REQUIREMENT: Beginning with the line that contains "This screenshot has width=1225, height=980.", retype the entries below exactly, ending with the line that contains "the home icon". Leave out any pictures.

DATA EXCERPTS:

────────

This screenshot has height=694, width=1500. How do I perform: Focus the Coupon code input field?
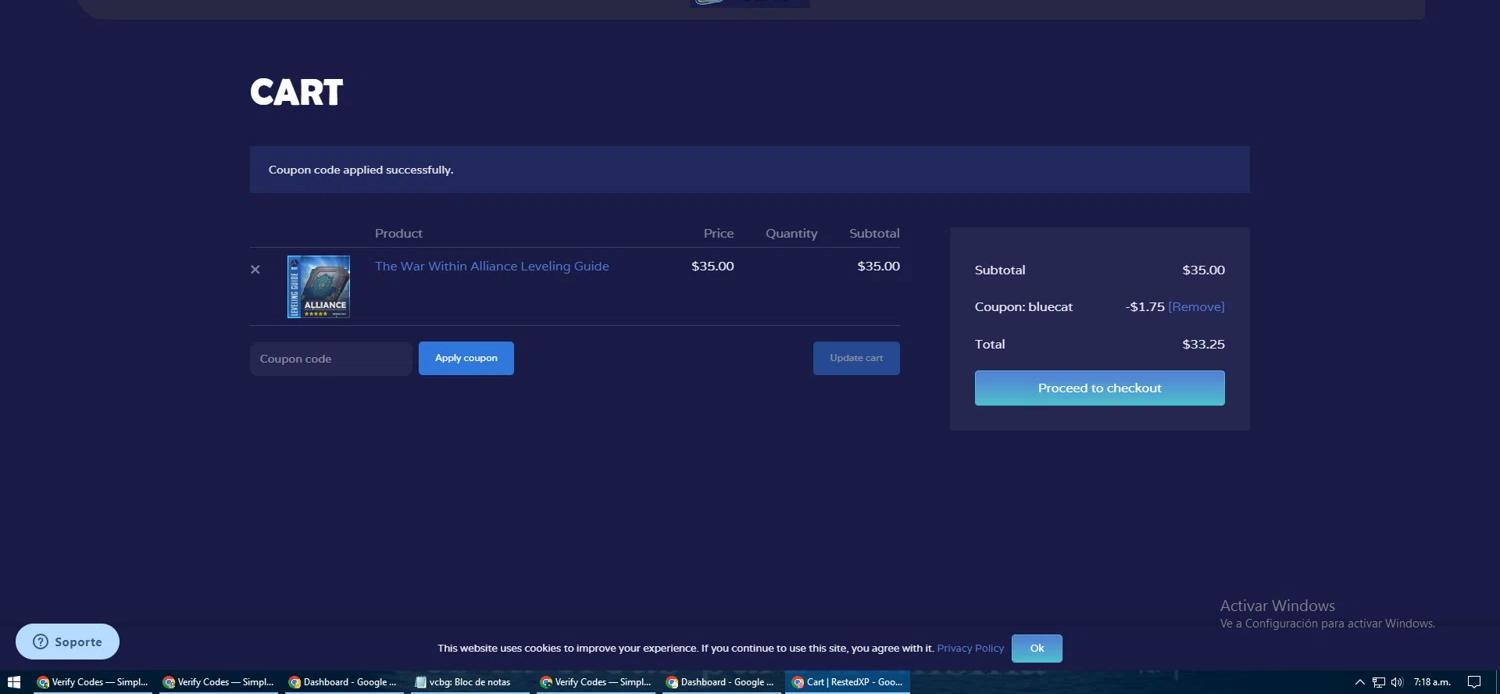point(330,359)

────────

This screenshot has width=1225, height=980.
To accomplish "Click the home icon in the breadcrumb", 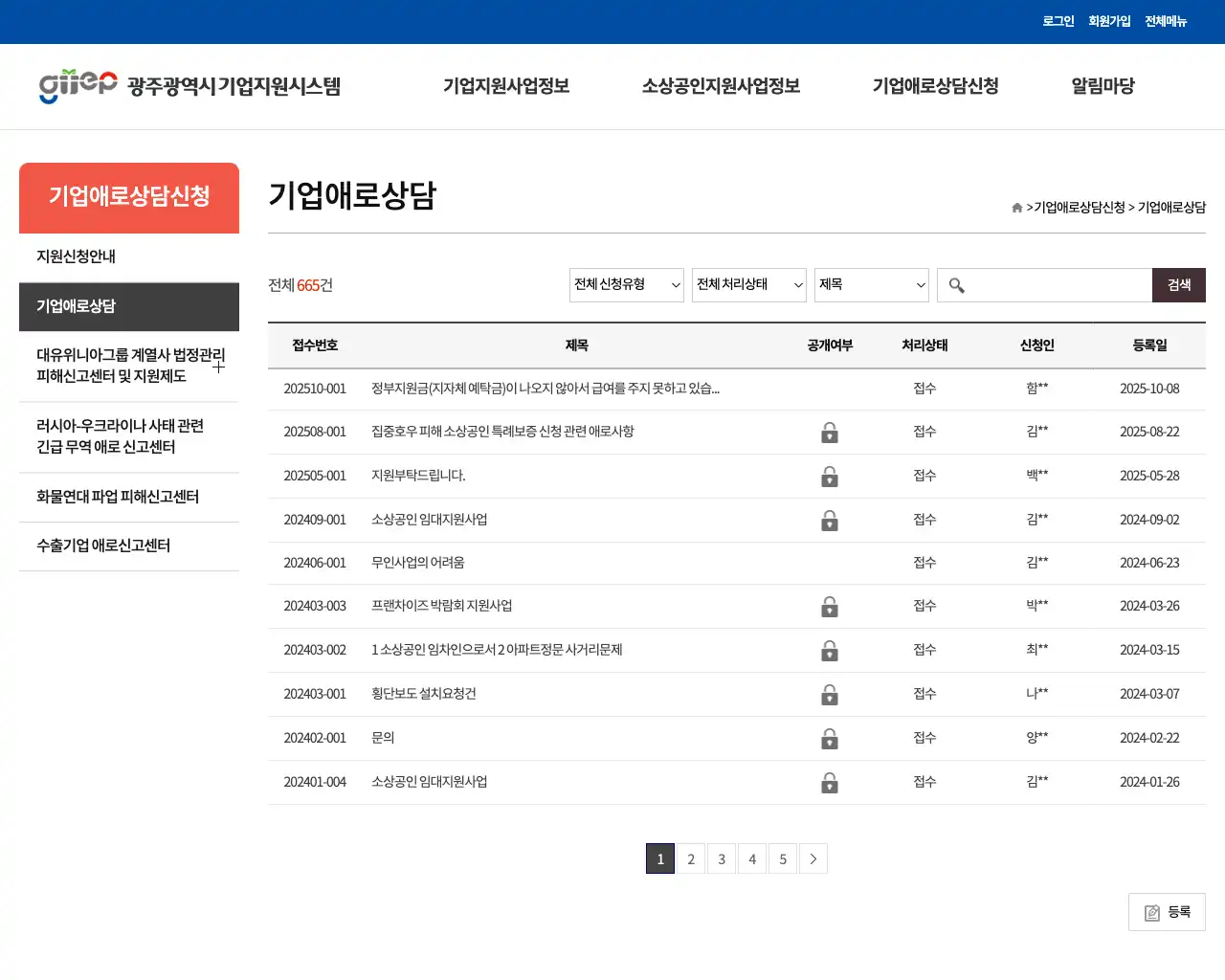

────────

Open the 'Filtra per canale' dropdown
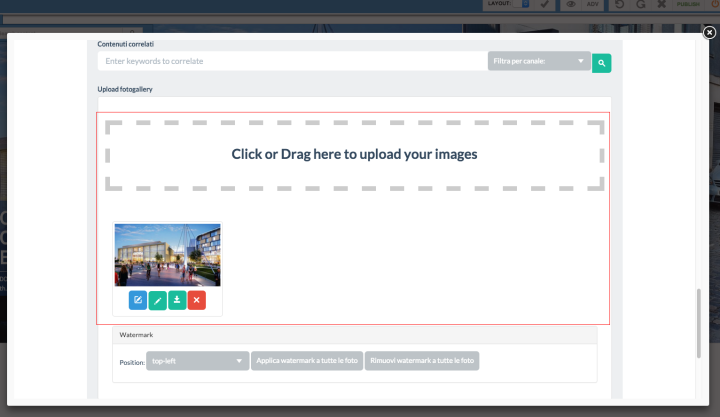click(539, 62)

────────

EXERCISE SOLUTION:
This screenshot has width=1225, height=980.
To accomplish "Click the home icon in the breadcrumb", 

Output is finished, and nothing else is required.